К этому времени мы уже познакомились с нашими новыми соседями Пиккетсами — Нельсоном, игравшим в полузащите за команду Технологического института Джорджии, а ныне работавшим в фармацевтической компании «Парк-Дэвис», и его женой Бонни, постоянно читавшей фантастические истории в «Гайдпост». Напротив жили Стью Фиддлер Яркие Глазки — коммивояжер по продаже промышленных запчастей, испытывавший пристрастие к бурбону и официанткам, и его жена Миззи, цвет волос которой менялся как оттенки «кольца настроения». В конце квартала жили Сэм и Гетти Гроссингер, первые правоверные евреи, с которыми мы познакомились, а также их единственная дочь Максин — скромная гениальная скрипачка. Сэм был довольно забавен, а Гетти всегда громко говорила, и они обсуждали денежные проблемы, считая это само собой разумеющимся, поэтому нам с ними было легко. Милт и Тесси часто приглашали Гроссингеров на обед, хотя их диетические ограничения всегда нас потрясали. Например, моей матери приходилось ездить на другой конец города, чтобы купить кошерное мясо, а потом подать его со сметанным соусом или приготовить пирог с крабами. Но хотя Гроссингеры и хранили верность своей религии, они уже были ассимилированными жителями Среднего Запада. Они прятались за стеной кипарисов, а на Рождество вывешивали иллюминацию и выставляли Санта-Клауса.
В 1971 году судья Стивен Рот постановил, что в школьной системе Детройта де-юре существует сегрегация, и распорядился уничтожить ее. Оставалась только одна проблема: к 1971 году восемьдесят процентов учащихся в Детройте были чернокожими. «Этот судья может говорить все что ему заблагорассудится, — прокаркал Мильтон, прочитав об этом решении в газете. — Нас это не касается. Теперь ты понимаешь, Тесси, почему твой добрый старый муженек не хотел отдавать детей в государственные школы? Потому что если бы я вовремя не купил этот дом, они бы сейчас ездили в школу в центр Найроби».
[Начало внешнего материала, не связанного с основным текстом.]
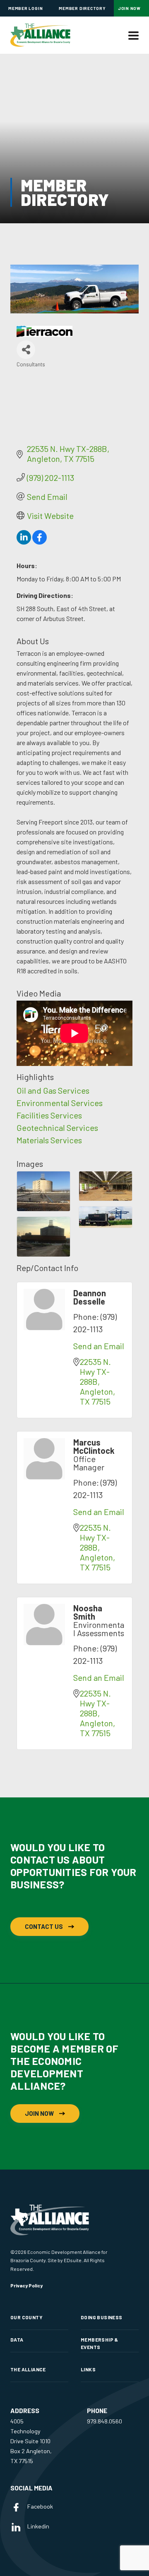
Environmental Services (60, 1103)
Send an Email (98, 1346)
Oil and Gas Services (53, 1090)
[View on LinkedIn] (24, 541)
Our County (26, 2317)
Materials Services (49, 1140)
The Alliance (28, 2369)
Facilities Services (49, 1115)
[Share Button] (26, 349)
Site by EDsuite (65, 2260)
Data (17, 2339)
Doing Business (101, 2317)
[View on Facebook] (39, 541)
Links (88, 2369)
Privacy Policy (26, 2285)
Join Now (129, 8)
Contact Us (44, 1926)
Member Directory (82, 8)
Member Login (25, 8)
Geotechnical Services (57, 1128)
В 1972 году в вечернем телевизионном шоу появился С. Миямото, не принятый в детройтскую полицию из-за низкого роста (пять футов пять дюймов при требовании пять футов семь дюймов). Я лично написал письмо комиссару полиции в защиту Миямото, но так и не получил от него ответа. А через несколько месяцев во время парада комиссара сбросила лошадь. «Так тебе и надо!» — заявил я.
В 1972 году Г. Д. Джексон и Л. Д. Мур, вчинившие полиции иск на четыре миллиона долларов за жестокое обращение и получившие в качестве компенсации всего 25 долларов, захватили самолет, следовавший на Кубу.
В 1972 году мэр Роумен Гриббз заявил, что город восстановлен и оправился после потрясений 1967 года, поэтому он не будет выдвигать свою кандидатуру на следующий срок. И появился новый кандидат, первый афроамериканец Коулмен Янг.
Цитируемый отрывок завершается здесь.